Savages
On commençait (un peu) à désespérer de voir un jour Oliver Stone retrouver le chemin et la fougue de ses meilleurs films. Savages brise à coup sûr une série (un peu noire) de films ‑World Trade Center, W., Wall Street 2‑ dans lesquels le réalisateur de Platoon voulait visiblement et d’abord dire quelque chose, sur le monde, l’Amérique, le capitalisme, l’héroïsme individuel, oubliant que sa qualité première, la raison pour laquelle il fut, au moins au cours des années 1990, aux avant‑postes du cinéma hollywoodien, résidait dans sa rage iconoclaste, son plaisir foutraque de filmer tout et même n’importe quoi, de régurgiter sur grand écran ce flux d’images laides et obscènes, sérielles et sans conscience qui tapissent nos rétines cathodisées, qu’il s’agisse des corps musculeux s’entrechoquant en Dolby Surround et au ralenti dans L’enfer du dimanche, de l’érotisme poisseux dans U‑Turn ou encore de l’esthétique MTV mixée à la sauce soap‑opéra dans Natural Born Killers, son manifeste.
Avec Savages, Oliver Stone semble avoir retrouvé le plaisir de filmer, une gourmandise parfois roublarde qui transpire à chaque plan, et cette obsession d’extraire la trivialité des images que nous consommons et qui constitue la matière première de ses meilleurs films. Au fond, rien de plus Stone que son scénario de Scarface, avec ses montagnes de coke, ses bimbos azimutées, les chemises à fleurs et les cigares de Tony Montana, révélateur génial de la vulgarité des Eighties reaganiennes.

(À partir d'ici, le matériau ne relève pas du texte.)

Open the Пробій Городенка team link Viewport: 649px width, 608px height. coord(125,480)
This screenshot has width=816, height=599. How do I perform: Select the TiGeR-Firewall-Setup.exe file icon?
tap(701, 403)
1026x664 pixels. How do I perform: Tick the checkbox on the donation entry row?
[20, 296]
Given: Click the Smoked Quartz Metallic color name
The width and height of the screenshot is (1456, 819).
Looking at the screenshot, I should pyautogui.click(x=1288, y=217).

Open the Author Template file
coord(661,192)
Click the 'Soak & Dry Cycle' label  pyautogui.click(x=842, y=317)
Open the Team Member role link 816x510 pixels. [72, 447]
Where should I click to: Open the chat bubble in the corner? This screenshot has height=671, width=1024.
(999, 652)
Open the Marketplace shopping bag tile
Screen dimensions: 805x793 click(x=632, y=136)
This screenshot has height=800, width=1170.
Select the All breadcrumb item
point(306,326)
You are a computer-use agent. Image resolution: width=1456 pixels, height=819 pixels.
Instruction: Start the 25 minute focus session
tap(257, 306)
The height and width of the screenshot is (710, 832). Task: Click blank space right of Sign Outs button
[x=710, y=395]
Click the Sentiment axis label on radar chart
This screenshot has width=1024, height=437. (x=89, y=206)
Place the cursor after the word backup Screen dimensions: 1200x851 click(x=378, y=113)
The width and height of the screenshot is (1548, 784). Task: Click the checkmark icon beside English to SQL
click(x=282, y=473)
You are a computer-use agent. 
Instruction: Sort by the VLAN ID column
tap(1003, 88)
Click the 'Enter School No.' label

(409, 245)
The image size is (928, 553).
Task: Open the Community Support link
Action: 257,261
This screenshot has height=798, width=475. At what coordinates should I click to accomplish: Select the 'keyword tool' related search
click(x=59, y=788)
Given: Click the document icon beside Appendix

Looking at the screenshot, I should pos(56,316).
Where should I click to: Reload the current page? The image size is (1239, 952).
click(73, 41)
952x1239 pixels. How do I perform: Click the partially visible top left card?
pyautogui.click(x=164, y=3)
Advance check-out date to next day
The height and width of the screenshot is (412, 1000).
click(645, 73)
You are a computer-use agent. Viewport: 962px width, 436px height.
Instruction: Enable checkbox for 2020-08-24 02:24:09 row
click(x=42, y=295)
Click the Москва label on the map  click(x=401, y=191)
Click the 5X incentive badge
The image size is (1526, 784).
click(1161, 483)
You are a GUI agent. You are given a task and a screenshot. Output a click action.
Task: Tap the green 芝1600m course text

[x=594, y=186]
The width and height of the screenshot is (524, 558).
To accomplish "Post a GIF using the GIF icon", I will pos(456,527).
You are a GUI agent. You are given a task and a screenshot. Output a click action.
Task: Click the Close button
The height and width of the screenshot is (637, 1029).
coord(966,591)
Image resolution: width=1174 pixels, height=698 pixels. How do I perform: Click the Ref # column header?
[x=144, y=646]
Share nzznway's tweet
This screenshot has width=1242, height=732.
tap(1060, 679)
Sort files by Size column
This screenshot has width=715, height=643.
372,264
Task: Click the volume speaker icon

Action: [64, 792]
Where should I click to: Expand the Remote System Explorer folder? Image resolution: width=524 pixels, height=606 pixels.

De la même façon que Natural Born Killers fut en son temps, 1994, un formidable thermomètre de l’état des images de la décennie et de notre rapport à elles, quelque part entre la fascination, l’hypnose et l’indifférence, Savages saisit à merveille l’humeur contemporaine, recrachant pêle‑mêle la violence cool et gore des films d’action latino (de Machette à Bad Ass), l’univers faussement transgressif des séries post‑ados (Taylor Kitsch sort de la catastrophe John Carter et Blake Lively de Gossip Girl), cette ironie tarantinesque qui innerve désormais le moindre gangster‑movie de série, le jeu petit malin avec les récits (voir la double fin du film) et cette photo orangée qui ferait passer n’importe quel bled de la planète pour un coin de paradis digne de Miami Beach. Il est d’ailleurs symptomatique de constater qu’Harmony Korine, dans son prochain film, Spring Breakers, dresse à peu près le même constat avec des armes esthétiques très proches.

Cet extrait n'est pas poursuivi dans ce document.